Some people may not want to spend time on cobbling together a Linux machine. There’s some research involved in figuring out which hardware works best, and maybe fiddling around with configuring a system. There is value in know that all of the hardware in your system will get priority support from the OS maintainer and game developers. Some glitchiness in a game on a steam machine will get fixed before some glitchiness on someone’s custom rig.
And many of us don’t buy a new PC every year. What benefit is it to me if a new AAA game has higher resolution options that aren’t available on my 2+ year old PC unless I spend a thousand dollars to buy video card or whatever?
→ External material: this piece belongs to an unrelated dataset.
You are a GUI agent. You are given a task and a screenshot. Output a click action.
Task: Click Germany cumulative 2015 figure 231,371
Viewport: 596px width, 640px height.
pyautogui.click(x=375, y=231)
No idea if this will be a success or not, but there is a lot of upside to having a standardized platform (there’s a reason consoles are so popular) and little downsides for anyone that’s not spending more money on hardware than on the actual games. Sure the PC Master Race types won’t want this, but I think that’s a very small group of people.
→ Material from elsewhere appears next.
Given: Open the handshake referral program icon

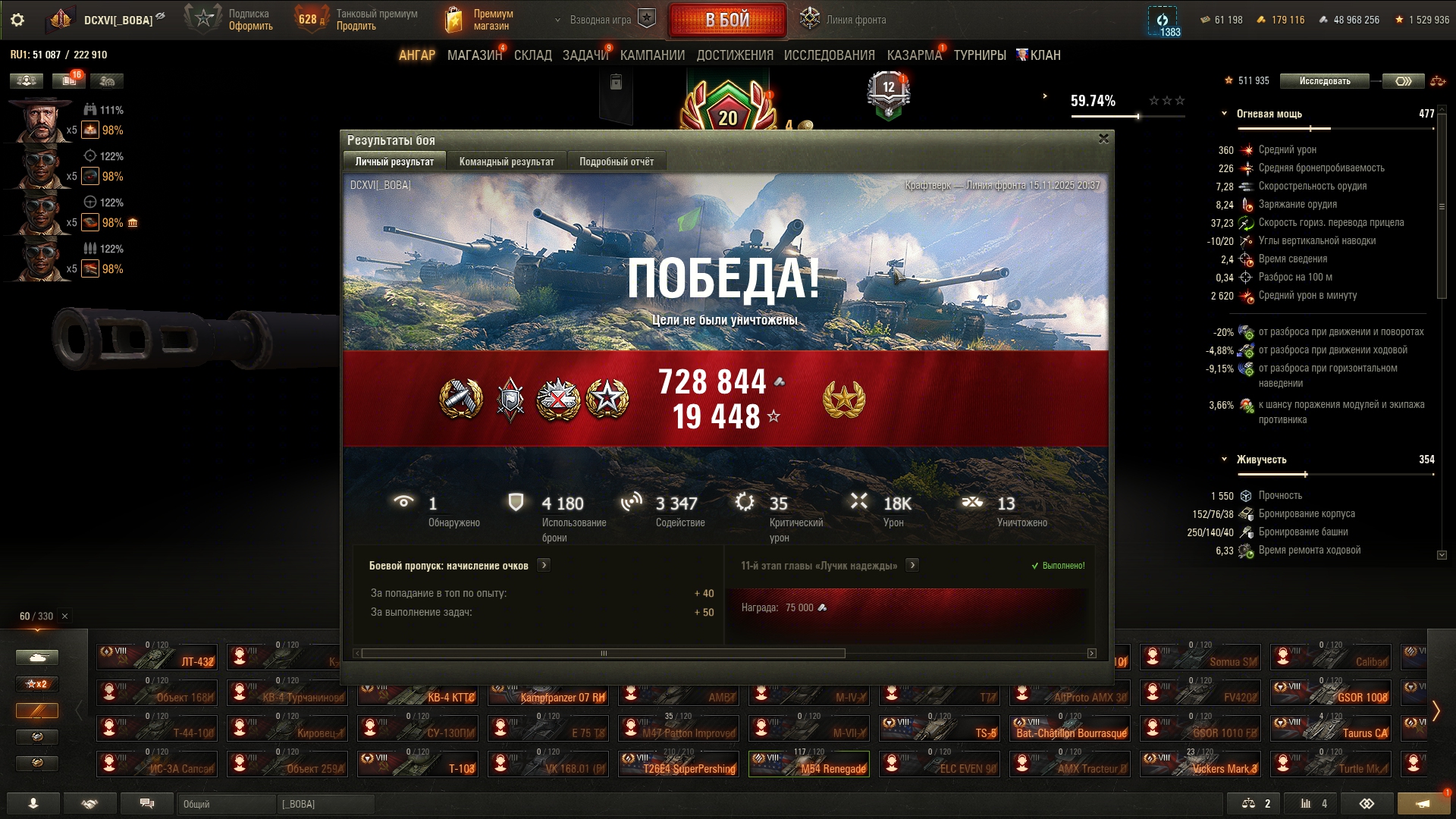Looking at the screenshot, I should (x=89, y=803).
FreedomAdvocate@lemmy.net.au 6 days ago
No, talking about the steam machine. There are still people that think it’s going to release at like $400-$500 lol. It’s going to be over $1k for PS4 level power.
topcrest@lemmy.zip 6 days ago
Ah. I’ve not been following price rumors/talks. And $399 made me think of the old steam deck pricing. Wild that someone would be that convinced a more powerful chunk of hardware would be so much less expensive than current steam deck prices.
FreedomAdvocate@lemmy.net.au 5 days ago
Handhelds and consoles are different though. Consoles/PCs don’t have screens or controllers built in, or a battery. Most of the cost of handhelds is in making them handheld.